=== GIVEN DATA ===
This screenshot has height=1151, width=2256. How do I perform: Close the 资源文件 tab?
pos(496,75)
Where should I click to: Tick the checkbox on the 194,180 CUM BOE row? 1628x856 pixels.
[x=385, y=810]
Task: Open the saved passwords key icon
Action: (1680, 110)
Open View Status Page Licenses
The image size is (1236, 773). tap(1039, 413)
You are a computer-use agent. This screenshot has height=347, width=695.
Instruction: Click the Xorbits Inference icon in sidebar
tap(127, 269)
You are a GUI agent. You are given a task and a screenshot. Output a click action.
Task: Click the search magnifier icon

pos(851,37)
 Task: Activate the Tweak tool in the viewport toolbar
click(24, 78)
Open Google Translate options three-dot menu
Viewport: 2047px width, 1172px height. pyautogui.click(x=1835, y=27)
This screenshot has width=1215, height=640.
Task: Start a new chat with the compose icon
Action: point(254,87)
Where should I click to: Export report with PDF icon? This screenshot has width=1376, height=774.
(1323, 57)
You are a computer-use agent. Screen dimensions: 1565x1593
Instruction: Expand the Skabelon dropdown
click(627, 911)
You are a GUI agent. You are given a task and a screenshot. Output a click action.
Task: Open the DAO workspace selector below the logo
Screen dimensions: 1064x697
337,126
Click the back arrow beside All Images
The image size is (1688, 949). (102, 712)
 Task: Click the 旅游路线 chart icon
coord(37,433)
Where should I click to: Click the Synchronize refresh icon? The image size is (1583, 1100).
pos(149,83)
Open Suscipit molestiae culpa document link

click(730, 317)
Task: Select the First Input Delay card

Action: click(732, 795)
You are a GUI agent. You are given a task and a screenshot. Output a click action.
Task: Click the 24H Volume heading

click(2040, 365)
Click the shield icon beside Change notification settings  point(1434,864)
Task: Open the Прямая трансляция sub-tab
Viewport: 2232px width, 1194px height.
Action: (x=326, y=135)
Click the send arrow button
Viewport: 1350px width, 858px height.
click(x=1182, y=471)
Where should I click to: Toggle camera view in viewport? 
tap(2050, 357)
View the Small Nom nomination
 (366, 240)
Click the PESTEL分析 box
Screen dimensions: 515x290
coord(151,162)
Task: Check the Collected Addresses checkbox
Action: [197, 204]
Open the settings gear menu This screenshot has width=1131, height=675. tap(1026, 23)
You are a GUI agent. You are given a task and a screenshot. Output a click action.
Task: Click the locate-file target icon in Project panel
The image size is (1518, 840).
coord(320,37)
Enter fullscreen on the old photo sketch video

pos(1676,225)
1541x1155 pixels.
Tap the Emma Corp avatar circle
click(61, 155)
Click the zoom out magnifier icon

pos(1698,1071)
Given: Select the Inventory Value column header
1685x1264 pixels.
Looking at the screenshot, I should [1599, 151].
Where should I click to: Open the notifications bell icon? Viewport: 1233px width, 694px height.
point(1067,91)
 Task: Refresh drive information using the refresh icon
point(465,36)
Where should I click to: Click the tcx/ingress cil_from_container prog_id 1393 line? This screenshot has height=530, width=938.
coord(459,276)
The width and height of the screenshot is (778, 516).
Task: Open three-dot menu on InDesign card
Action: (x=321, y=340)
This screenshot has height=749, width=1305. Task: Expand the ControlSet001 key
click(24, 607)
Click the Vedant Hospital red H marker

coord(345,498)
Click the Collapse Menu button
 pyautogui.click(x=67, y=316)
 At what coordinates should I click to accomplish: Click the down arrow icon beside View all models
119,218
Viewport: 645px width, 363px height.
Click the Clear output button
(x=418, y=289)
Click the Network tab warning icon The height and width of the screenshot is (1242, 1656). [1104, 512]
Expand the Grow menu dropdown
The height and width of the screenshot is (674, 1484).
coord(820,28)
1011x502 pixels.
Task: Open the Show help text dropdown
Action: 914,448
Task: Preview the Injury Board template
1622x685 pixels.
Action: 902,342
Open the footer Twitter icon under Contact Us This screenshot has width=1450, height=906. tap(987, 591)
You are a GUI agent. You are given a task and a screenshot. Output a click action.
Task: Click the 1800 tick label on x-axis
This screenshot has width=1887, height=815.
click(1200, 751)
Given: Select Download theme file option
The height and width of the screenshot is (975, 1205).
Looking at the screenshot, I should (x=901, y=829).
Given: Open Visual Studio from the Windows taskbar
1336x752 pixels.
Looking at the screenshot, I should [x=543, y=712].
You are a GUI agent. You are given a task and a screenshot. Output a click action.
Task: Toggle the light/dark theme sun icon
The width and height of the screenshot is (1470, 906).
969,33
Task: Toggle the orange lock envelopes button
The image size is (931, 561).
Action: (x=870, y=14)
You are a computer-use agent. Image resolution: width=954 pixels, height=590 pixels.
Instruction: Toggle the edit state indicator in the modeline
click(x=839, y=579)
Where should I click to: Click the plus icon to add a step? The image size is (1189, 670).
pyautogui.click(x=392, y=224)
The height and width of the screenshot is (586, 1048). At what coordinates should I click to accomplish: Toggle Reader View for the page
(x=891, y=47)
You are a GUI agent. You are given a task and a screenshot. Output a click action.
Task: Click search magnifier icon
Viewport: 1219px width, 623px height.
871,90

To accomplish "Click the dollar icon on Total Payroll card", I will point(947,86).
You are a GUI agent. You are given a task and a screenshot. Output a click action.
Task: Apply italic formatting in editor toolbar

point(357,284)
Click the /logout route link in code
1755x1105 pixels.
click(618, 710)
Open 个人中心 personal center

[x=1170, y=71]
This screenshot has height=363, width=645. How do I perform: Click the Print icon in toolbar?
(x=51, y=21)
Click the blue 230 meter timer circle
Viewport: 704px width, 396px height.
===
YOUR INSTRUCTIONS: Out of the data above, give again only the lines starting at the one holding "Click the Network" and ending at the one holding "You are a computer-use agent. Image", unchanged.

TASK OUTPUT:
Click the Network tab warning icon The height and width of the screenshot is (1242, 1656). [1104, 512]
Expand the Grow menu dropdown
The height and width of the screenshot is (674, 1484).
coord(820,28)
1011x502 pixels.
Task: Open the Show help text dropdown
Action: 914,448
Task: Preview the Injury Board template
1622x685 pixels.
Action: 902,342
Open the footer Twitter icon under Contact Us This screenshot has width=1450, height=906. tap(987, 591)
You are a GUI agent. You are given a task and a screenshot. Output a click action.
Task: Click the 1800 tick label on x-axis
This screenshot has width=1887, height=815.
click(1200, 751)
Given: Select Download theme file option
The height and width of the screenshot is (975, 1205).
Looking at the screenshot, I should (x=901, y=829).
Given: Open Visual Studio from the Windows taskbar
1336x752 pixels.
Looking at the screenshot, I should [x=543, y=712].
You are a GUI agent. You are given a task and a screenshot. Output a click action.
Task: Toggle the light/dark theme sun icon
The width and height of the screenshot is (1470, 906).
969,33
Task: Toggle the orange lock envelopes button
The image size is (931, 561).
Action: (x=870, y=14)
You are a computer-use agent. Image resolution: width=954 pixels, height=590 pixels.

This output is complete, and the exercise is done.